La révolution numérique, avons-nous encore constaté aux récentes Rencontres québécoises de l'industrie de la musique, pousse les consommateurs aux extrêmes.

D'abord, des phénomènes consensuels comme Star Académie joignent des publics de masse enclins à tout consommer ce qu'offrent ces mégaproductions : sites interactifs consacrés aux vedettes dans Internet, couverture accrue dans les journaux spécialisés et les quotidiens, rediffusions radiophoniques en direct, émissions de télévision à grand déploiement, tournées de spectacles, on en passe.

Ces productions «multiplateformes» nécessitent de vastes opérations de marketing qui favorisent la convergence de médias traditionnels et de nouveaux médias numériques. C'est surtout de ce volet de la révolution numérique qu'est venu nous entretenir Pierre Karl Péladeau, conférencier vedette aux Rencontres.

Qu'on l'approuve ou qu'on la réprouve, cette convergence est une réponse locale à des productions internationales bénéficiant de moyens beaucoup plus considérables que Star Académie. Avec raison, d'ailleurs, M. Péladeau affirmait que Quebecor Média reste «un nain» à côté des plus grands conglomérats anglo-américains de même type.

«Le cinéma d'Hollywood occupe 85% des parts de marché mondial et produit environ 200 films dont le budget moyen est de 100 millions US. Il faut aussi dire que plus de 60% des revenus de ces mégaproductions (35% au milieu des années 80) proviennent de l'extérieur du marché américain, d'où l'acharnement d'Hollywood à protéger ses acquis. Or, il ne faut pas oublier que 300 autres films à petits budgets sont créés annuellement aux États-Unis... Et que nous n'en aurons que de faibles échos», a souligné à son tour l'incontournable lobbyiste Robert Pilon, de la Coalition (canadienne) pour la diversité culturelle, venu causer de cet enjeu dans un environnement culturel numérisé.

La diversité de l'offre culturelle, en fait, est l'autre pendant de la révolution numérique. Les 300 films américains indépendants dont Robert Pilon a fait mention évoluent sur le même territoire que celui des productions étrangères, pour la plupart beaucoup plus modestes que les 200 productions hollywoodiennes consommées par 85% du marché mondial. Un territoire de niches.

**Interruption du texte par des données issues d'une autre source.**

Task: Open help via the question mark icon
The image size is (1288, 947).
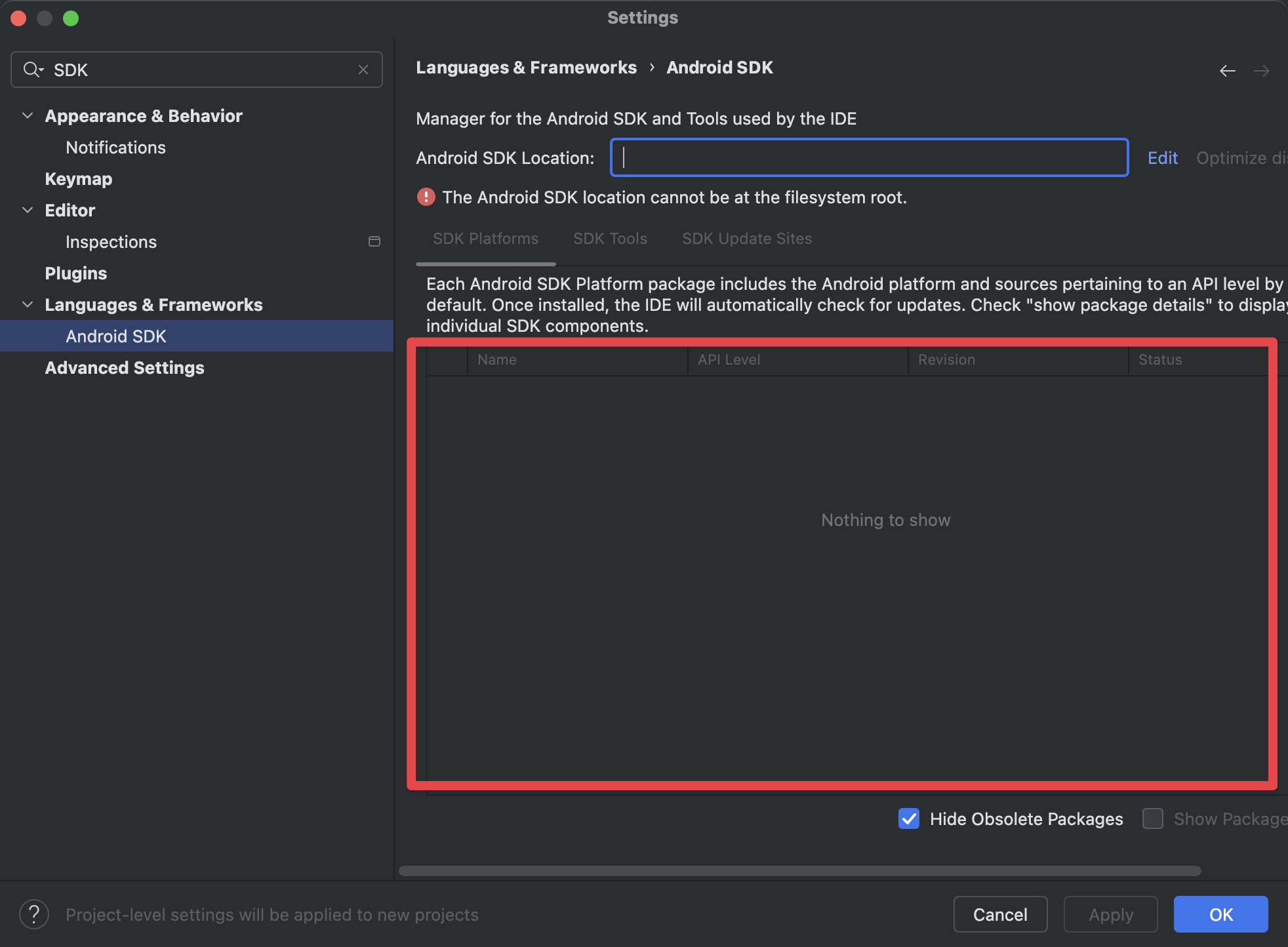Action: pos(34,914)
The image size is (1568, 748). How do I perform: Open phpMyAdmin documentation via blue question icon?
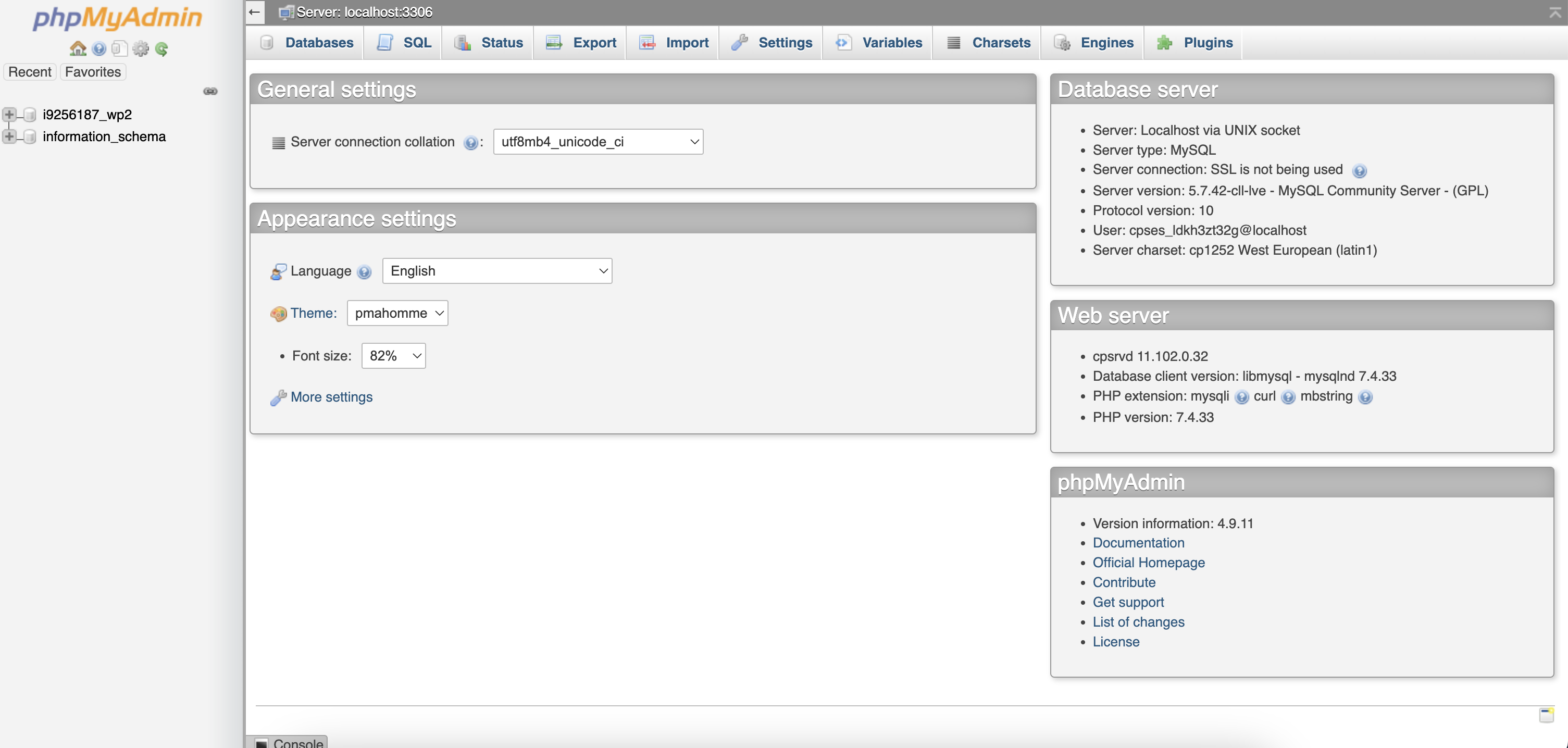coord(98,48)
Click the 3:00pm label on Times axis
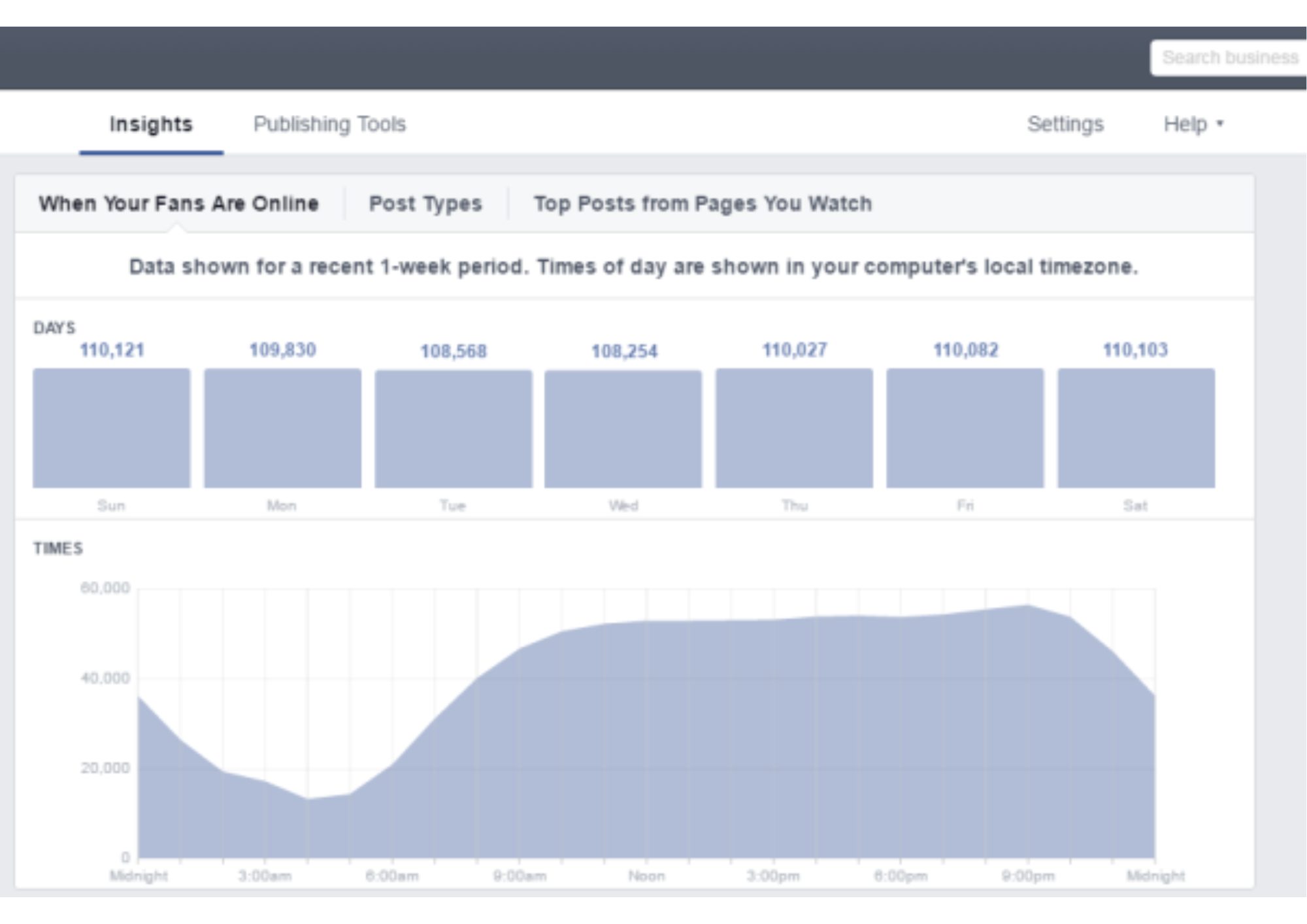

En musique, c'est idem. Natalie Larivière, qui dirige le Groupe Archambault, décrivait aux Rencontres une réalité musicale comparable à celle du cinéma. «Le marché de la musique se cristallise autour de deux pôles : d'abord les concepts très grand public, c'est-à-dire des artistes très populaires ou des concepts comme la compilation Salut Joe, et puis une multitude demarchés de niches, plus tribaux, plus rebelles.»

Ainsi, Natalie Larivière a résumé dans une seule phrase le spectre de la nouvelle réalité culturelle à l'ère numérique.

On sait les budgets colossaux dont disposent les plus puissantes industries culturelles pour faire connaître et aimer leurs produits... qui seront de mieux en mieux adaptés aux goûts immédiats du grand public. Mais il ne faut jamais oublier ceci : lorsque des centaines de milliers, voire des millions de Québécois trouvent leur compte dans une chanson, un CD, un film ou une émission de télévision, d'autres millions de Québécois s'identifient à un nombre sans cesse grandissant depropositions culturelles.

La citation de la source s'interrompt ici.